Hawaii is beautiful, but you didn’t need me to tell you that. From black lava rock to white sand to blue sky — the natural beauty of Hawaii is what makes it famous around the planet. Hawaii also has good students, kids who want to learn despite challenges and whose optimism and curiosity inspire teachers to do better at their jobs every day.
On the Big Island, at least the cost of living is not prohibitive on a teacher’s salary and the Hawaii State Teachers Association has negotiated a good contract that is fair to all parties concerned. So, everything is set for Hawaii to be an educational powerhouse and a leader in American education except for one thing.
Hawaii has terrible administrators and school leaders.
My own experience as someone who was recruited from Oregon to move to teach in Pahoa echoes this reality. I came with high expectation and achieved great successes in the classroom, instituting National History Day and other inquiry-based programs schoolwide at the charter where I worked. My students and parents liked me and I built relationships full of aloha.
However, my unaccountable administrator was quick to scold and slow to praise.

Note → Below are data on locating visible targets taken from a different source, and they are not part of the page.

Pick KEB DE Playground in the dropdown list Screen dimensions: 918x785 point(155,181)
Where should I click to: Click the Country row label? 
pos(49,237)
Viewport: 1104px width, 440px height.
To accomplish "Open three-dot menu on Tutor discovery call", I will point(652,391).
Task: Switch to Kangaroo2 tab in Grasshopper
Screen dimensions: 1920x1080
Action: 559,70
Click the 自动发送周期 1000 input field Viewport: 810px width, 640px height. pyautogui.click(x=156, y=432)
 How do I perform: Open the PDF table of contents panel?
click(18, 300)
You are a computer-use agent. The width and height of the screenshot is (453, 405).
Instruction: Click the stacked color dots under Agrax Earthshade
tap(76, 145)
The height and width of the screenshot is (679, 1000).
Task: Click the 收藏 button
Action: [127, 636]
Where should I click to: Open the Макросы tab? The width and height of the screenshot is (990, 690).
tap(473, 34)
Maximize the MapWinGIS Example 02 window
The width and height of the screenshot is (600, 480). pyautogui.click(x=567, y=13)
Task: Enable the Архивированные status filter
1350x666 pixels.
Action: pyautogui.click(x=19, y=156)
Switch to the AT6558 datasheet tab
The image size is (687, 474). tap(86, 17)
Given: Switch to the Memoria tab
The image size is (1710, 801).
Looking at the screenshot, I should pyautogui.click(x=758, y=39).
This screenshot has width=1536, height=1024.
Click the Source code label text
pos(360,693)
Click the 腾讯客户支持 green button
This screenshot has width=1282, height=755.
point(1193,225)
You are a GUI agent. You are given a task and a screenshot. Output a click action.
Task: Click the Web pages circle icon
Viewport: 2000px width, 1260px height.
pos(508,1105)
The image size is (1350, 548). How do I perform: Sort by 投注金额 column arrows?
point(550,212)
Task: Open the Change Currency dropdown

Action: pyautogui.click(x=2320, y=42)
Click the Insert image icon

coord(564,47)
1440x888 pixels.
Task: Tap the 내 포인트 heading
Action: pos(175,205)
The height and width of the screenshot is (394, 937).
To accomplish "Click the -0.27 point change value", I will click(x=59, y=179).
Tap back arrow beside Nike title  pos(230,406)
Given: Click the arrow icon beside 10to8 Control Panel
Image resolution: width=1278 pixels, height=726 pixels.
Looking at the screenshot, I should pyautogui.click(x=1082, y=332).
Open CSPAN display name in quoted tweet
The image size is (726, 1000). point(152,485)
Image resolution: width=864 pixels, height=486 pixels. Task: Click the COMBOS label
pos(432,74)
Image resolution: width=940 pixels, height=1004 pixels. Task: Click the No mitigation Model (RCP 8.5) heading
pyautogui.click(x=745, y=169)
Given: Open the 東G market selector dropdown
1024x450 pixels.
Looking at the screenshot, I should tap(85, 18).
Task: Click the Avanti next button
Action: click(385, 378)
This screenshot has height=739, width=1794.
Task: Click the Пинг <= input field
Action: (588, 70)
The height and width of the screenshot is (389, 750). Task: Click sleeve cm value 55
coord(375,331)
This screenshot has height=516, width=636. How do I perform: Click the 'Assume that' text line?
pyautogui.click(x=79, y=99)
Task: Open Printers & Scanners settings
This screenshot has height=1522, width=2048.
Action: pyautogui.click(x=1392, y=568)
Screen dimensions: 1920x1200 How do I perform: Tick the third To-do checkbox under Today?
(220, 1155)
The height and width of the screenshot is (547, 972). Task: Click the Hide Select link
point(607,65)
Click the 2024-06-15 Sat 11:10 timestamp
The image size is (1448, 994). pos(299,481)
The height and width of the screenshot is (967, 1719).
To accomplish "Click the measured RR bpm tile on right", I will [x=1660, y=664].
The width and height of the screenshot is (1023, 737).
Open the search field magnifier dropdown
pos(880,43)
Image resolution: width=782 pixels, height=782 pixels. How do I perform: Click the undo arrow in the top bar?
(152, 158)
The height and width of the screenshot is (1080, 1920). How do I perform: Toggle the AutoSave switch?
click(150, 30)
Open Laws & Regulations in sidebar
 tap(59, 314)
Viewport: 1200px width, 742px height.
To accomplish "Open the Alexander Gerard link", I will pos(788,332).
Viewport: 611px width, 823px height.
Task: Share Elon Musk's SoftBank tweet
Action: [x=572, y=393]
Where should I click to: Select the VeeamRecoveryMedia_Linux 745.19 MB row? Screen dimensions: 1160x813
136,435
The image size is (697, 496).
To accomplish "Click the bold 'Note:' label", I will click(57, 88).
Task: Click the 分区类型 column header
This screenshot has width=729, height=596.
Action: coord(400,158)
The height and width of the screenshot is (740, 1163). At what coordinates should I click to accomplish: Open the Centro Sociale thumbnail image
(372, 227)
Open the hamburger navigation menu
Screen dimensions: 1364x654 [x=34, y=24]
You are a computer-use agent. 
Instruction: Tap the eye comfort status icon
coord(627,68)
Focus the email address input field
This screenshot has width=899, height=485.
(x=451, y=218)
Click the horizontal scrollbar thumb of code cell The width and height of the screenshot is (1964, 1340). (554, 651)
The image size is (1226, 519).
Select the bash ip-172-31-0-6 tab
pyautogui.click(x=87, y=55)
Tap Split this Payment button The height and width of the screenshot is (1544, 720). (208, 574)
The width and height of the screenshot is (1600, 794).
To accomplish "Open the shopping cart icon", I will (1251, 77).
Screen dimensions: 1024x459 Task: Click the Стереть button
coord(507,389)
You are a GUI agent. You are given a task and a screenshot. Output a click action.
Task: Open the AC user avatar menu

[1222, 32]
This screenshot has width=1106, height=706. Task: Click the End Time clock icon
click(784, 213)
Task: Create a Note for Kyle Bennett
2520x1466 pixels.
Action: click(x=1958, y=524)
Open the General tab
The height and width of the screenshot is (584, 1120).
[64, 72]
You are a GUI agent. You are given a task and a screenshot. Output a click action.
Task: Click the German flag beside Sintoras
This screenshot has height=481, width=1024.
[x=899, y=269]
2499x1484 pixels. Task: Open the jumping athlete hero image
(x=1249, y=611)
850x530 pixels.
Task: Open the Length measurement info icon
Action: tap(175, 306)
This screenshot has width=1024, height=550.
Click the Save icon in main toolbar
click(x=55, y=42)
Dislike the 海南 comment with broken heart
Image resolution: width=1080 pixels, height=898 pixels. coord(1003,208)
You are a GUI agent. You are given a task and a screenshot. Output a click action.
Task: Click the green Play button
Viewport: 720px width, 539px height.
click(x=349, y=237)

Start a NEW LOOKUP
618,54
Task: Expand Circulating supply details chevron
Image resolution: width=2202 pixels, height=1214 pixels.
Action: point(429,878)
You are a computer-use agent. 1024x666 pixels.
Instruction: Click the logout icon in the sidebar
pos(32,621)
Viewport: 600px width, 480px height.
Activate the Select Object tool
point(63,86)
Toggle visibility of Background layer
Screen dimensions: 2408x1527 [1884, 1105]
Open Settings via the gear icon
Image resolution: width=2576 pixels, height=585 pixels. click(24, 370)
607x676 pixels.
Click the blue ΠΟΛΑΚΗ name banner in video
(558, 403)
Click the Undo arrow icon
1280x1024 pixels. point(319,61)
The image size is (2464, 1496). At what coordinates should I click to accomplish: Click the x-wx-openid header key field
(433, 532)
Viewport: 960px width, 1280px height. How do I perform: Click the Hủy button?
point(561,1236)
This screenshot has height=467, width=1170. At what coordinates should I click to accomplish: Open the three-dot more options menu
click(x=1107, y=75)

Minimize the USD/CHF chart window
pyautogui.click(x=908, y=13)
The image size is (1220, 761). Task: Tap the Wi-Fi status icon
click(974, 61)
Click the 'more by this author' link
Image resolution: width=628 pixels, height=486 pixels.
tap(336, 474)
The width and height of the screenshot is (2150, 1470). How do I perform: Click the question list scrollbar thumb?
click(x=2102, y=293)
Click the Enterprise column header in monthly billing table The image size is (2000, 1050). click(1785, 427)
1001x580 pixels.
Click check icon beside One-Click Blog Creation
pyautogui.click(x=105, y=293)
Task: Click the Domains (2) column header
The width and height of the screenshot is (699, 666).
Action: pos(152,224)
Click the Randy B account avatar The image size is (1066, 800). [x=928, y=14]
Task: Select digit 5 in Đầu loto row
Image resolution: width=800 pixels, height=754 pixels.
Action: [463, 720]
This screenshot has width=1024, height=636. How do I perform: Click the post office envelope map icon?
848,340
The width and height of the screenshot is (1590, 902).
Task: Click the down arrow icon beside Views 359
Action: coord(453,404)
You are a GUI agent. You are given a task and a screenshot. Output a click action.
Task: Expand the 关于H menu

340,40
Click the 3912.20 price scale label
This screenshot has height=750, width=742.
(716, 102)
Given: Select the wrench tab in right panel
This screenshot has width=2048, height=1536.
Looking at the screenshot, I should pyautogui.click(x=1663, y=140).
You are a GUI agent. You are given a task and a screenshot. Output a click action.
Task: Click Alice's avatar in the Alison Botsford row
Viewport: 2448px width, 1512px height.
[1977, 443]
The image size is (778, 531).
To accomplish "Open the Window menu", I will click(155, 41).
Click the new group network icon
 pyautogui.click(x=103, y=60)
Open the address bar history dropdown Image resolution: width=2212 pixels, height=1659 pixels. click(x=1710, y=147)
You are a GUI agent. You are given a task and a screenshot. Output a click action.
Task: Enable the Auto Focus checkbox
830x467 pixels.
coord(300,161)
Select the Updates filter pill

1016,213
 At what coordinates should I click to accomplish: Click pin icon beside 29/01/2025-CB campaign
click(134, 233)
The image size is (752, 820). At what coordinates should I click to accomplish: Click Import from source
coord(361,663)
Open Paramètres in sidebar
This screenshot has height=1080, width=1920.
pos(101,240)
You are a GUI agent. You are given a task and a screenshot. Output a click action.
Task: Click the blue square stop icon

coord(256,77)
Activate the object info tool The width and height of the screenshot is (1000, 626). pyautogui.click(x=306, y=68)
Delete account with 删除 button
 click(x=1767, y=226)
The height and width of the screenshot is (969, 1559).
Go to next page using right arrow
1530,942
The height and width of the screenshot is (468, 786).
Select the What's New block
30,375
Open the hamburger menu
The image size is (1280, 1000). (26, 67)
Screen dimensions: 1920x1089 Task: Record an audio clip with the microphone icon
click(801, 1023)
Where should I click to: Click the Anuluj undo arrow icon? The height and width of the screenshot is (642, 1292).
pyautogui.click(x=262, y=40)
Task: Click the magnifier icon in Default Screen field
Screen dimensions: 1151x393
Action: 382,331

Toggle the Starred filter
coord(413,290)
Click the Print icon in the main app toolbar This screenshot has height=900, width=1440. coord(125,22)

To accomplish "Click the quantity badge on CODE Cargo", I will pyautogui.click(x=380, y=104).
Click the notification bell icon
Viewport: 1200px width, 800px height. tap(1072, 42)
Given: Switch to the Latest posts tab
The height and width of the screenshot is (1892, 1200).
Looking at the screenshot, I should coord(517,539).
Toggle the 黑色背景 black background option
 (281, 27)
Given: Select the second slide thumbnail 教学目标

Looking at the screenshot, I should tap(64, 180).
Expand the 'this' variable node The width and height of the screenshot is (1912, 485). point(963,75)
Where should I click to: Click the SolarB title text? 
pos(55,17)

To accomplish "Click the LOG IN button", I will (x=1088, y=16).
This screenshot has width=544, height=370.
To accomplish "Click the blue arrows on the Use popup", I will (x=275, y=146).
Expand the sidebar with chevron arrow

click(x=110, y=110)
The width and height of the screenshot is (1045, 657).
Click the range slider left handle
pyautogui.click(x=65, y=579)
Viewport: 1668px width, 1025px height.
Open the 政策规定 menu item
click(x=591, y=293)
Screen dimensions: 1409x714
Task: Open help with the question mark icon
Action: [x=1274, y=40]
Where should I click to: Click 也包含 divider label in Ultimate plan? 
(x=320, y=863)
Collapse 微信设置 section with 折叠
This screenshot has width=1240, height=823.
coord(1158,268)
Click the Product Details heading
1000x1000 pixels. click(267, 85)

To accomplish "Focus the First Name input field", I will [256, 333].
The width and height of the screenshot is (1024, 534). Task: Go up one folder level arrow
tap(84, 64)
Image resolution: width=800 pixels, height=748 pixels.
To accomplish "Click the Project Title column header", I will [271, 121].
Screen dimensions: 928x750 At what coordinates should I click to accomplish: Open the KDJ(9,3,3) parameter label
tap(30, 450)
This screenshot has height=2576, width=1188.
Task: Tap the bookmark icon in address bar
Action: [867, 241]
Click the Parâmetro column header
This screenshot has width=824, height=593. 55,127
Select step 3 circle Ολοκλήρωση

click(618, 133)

He was suspicious of outsiders, despite needing teachers from off-island to fill the ranks of educators at his school. So, after a little more than two years I left, not because the kids were in any way deficient, or because of pay or facilities issues. I left, as so many idealistic mainland based teachers do, because I could not work where I was not respected and trusted to do the job I had been given.
If Hawaii Island and the whole state are serious about improving outcomes for our keiki, we need to seriously consider the role of administrators in schools and hold them accountable for the high rates of turnover, which they don’t just experience but directly cause. This way all of us can be held accountable for the children who are truly Hawaii’s future.
Henry Kellogg was a resident of Keaau. He now resides in Chicago.